The BC Healthy Connections Project is funded by the BC Ministry of Health with support from the BC Ministry of Children and Family Development. The participating Health Authorities (Fraser, Interior, Island and Vancouver Coastal Health) and the Ministry of Health have funded NFP implementation. The Djavad Mowafaghian and R. and J. Stern Family Foundations have provided generous additional supports. Study design, data collection and data analysis are all being conducted independently of funder involvement. This manuscript was prepared independently and does not necessarily reflect the views of the trial’s funders. No funding was provided for the preparation of this manuscript.

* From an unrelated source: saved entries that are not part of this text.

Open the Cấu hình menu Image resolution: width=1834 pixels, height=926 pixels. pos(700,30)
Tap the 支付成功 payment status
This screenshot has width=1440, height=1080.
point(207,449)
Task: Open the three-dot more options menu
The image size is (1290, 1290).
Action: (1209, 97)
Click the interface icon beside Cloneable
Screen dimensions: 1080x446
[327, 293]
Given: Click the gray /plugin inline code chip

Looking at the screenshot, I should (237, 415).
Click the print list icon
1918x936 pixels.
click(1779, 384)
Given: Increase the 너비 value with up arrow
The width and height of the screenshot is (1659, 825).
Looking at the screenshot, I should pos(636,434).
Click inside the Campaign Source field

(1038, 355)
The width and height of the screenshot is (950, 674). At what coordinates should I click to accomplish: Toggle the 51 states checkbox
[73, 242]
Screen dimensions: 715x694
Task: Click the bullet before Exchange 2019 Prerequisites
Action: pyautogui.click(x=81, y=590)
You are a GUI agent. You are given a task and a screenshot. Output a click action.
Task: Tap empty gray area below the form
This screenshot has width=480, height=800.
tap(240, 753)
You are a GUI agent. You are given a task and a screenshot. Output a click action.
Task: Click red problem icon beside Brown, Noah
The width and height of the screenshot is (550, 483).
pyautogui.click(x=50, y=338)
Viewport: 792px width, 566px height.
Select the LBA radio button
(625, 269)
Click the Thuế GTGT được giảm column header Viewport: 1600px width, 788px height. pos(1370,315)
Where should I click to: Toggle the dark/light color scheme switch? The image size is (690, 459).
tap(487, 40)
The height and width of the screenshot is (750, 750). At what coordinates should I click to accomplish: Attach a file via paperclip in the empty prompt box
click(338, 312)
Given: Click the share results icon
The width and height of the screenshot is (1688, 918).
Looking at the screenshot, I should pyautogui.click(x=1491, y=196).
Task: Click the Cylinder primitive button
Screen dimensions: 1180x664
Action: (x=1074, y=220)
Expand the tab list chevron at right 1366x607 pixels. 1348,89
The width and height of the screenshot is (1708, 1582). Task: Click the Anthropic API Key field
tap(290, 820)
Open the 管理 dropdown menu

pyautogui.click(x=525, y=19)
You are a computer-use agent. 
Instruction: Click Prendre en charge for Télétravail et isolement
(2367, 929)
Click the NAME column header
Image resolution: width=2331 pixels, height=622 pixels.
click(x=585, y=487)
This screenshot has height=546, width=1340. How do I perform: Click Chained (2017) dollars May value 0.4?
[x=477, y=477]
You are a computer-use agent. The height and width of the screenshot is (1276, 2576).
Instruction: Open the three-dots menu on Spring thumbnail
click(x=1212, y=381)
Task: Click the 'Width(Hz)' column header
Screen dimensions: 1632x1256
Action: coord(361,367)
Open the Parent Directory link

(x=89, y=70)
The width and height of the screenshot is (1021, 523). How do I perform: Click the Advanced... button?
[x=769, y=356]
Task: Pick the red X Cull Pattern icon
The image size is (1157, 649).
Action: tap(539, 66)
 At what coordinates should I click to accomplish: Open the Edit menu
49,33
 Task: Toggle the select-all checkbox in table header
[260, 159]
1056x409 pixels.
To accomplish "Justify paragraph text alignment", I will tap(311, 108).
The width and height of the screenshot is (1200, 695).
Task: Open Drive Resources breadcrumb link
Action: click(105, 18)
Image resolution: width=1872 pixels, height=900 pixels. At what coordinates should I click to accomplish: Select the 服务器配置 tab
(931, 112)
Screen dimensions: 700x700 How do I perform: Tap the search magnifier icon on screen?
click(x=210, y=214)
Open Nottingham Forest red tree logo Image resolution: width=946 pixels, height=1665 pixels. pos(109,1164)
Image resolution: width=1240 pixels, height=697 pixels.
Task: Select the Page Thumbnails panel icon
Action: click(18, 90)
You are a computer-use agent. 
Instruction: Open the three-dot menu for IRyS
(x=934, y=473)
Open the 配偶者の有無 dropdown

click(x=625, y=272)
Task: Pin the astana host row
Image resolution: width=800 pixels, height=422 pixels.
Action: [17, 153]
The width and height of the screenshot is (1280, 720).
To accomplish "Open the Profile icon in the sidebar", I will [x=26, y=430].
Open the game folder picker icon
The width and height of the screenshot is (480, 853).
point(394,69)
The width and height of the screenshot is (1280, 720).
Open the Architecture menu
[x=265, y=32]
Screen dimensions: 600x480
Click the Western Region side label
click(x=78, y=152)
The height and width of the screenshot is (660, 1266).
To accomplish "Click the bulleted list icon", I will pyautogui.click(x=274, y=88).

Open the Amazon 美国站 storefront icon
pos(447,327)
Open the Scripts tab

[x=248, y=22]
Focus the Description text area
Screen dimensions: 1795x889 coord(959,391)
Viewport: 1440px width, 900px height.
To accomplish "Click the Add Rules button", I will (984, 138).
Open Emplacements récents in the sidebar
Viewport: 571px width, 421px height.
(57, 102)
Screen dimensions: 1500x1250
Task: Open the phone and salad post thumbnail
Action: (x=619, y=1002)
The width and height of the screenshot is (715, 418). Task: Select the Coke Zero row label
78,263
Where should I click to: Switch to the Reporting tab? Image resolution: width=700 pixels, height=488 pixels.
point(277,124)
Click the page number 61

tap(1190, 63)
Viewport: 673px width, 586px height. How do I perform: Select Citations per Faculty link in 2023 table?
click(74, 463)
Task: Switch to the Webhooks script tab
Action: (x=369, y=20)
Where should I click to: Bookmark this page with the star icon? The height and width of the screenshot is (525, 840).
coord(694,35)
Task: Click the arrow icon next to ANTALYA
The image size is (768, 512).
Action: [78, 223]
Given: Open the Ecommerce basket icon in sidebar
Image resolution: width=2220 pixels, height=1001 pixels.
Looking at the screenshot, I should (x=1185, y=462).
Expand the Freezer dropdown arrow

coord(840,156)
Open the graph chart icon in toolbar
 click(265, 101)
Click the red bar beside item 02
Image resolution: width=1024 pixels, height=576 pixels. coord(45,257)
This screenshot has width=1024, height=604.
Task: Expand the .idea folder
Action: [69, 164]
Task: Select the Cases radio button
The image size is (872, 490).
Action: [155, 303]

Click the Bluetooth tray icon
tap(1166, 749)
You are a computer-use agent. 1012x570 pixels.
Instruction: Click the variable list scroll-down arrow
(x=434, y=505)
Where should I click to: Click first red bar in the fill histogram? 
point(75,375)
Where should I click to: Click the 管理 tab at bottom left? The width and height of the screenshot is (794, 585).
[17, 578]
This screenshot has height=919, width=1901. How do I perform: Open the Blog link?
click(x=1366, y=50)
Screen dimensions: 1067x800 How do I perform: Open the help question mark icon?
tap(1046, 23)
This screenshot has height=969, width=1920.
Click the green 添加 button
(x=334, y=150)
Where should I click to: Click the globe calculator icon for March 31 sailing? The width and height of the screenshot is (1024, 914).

Ethics approval and consent to participate
This study received research ethics board (REB) approvals from all participating organizations: Simon Fraser University (2012 s0738); the University of British Columbia and Fraser Health Authority (H13–01938); the University of Victoria (13–277); McMaster University (13–570); the Public Health Agency of Canada (2012–0039); and Interior Health (2012–13-014-E), Island Health (BC2013–069) and Vancouver Coastal Health (V13–01938) Authorities. All participants provided written informed consent prior to data collection commencing. The participating research ethics review boards waived parental consent requirement for pregnant minors. Specifically, we received REB approvals for all participants who were pregnant minors (aged 18 years or younger in BC) to provide informed consent to participate; these younger participants were deemed to be competent minors by our REBs. However, parental consent and participant assent was obtained whenever a referring public health nurse deemed a minor as not competent to provide informed consent (for example, due to learning disability).
Consent for publication
The authors declare that they have no competing interests.